Sheoran Abhineet S, Chapman-Bonofiglio Susan, Harvey Barrett R, Mukherjee Jean, Georgiou George, Donohue-Rolfe Arthur, Tzipori Saul
Tufts University School of Veterinary Medicine, Division of Infectious Diseases, 200 Westboro Rd., Building 20, North Grafton, MA 01536, USA.
Infect Immun. 2005 Aug;73(8):4607-13. doi: 10.1128/IAI.73.8.4607-4613.2005.

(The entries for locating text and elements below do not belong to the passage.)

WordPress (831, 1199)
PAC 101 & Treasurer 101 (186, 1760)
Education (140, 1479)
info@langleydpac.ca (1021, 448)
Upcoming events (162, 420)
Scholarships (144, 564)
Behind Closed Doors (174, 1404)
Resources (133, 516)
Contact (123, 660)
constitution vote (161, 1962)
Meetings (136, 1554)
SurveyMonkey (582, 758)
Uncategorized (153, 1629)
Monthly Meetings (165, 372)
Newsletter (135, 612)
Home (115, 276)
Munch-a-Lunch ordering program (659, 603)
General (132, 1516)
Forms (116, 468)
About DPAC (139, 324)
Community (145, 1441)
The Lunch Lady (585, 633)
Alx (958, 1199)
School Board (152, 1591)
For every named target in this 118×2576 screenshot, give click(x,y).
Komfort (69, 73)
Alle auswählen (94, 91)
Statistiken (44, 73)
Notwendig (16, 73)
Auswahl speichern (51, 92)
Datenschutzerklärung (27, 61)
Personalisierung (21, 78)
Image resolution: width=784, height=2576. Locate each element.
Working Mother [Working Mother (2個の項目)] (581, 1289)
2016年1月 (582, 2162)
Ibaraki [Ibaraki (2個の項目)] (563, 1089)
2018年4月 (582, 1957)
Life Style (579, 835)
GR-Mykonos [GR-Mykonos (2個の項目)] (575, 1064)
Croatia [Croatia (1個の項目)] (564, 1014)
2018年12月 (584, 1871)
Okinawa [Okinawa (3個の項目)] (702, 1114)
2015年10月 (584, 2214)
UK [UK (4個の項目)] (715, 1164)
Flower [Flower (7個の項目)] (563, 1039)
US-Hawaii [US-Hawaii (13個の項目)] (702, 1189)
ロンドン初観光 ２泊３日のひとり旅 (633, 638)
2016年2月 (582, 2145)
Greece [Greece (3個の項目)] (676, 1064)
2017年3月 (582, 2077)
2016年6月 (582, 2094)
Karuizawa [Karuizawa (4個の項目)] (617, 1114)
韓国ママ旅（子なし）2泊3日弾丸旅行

Infection of children with Shiga toxin (Stx)-producing Escherichia coli (STEC) can lead to hemolytic-uremic syndrome (HUS) in 5 to 10% of patients. Stx2, one of two toxins liberated by the bacterium, is directly linked with HUS. We have previously shown that Stx-specific human monoclonal antibodies protect STEC-infected animals from fatal systemic complications. The present study defines the protective antibody dose in relation to the time of treatment after the onset of diarrhea in infected gnotobiotic piglets. Using the mouse toxicity model, we selected 5C12, an antibody specific for the A subunit, as the most effective Stx2 antibody for further characterization in the piglet model in which piglets developed diarrhea 16 to 40 h after bacterial challenge, followed by fatal neurological symptoms at 48 to 96 h. Seven groups of piglets received doses of 5C12 ranging from 6.0 mg/kg to 0.05 mg/kg of body weight, administered parenterally 48 h after bacterial challenge. The minimum fully protective antibody dose was 0.4 mg/kg, and the corresponding serum antibody concentration in these piglets was 0.7 mug (+/-0.5)/ml, measured 7 to 14 days after administration. Of 40 infected animals which received Stx2 antibody treatment of > or =0.4 mg/kg, 34 (85%) survived, while only 1 (2.5%) of 39 placebo-treated animals survived. We conclude that the administration of the Stx2-specific antibody was protective against fatal systemic complications even when it was administered well after the onset of diarrhea. These findings suggest that children treated with this antibody, even after the onset of bloody diarrhea, may be equally protected against the risk of developing HUS.
感染产志贺毒素(Stx)的大肠杆菌(STEC)的儿童中,5%至10%的患者会发展为溶血尿毒综合征(HUS)。该细菌释放的两种毒素之一Stx2与HUS直接相关。我们之前已表明,Stx特异性人单克隆抗体可保护受STEC感染的动物免受致命的全身并发症。本研究确定了在感染的无菌仔猪腹泻发作后治疗时间与保护性抗体剂量的关系。使用小鼠毒性模型,我们选择了对A亚基特异的抗体5C12,作为最有效的Stx2抗体,在仔猪模型中进一步表征。在该模型中,仔猪在细菌攻击后16至40小时出现腹泻,随后在48至96小时出现致命的神经症状。七组仔猪接受了体重范围为6.0mg/kg至0.05mg/kg的5C12剂量,在细菌攻击后48小时经肠胃外给药。最小完全保护抗体剂量为0.4mg/kg,给药后7至14天测量,这些仔猪相应的血清抗体浓度为0.7μg(±0.5)/ml。接受≥0.4mg/kg Stx2抗体治疗的40只感染动物中,34只(85%)存活,而39只接受安慰剂治疗的动物中只有1只(2.5%)存活。我们得出结论,即使在腹泻发作后很久才给药,给予Stx2特异性抗体仍可预防致命的全身并发症。这些发现表明,即使在血性腹泻发作后用这种抗体治疗的儿童,也可能同样受到保护,避免发展为HUS的风险。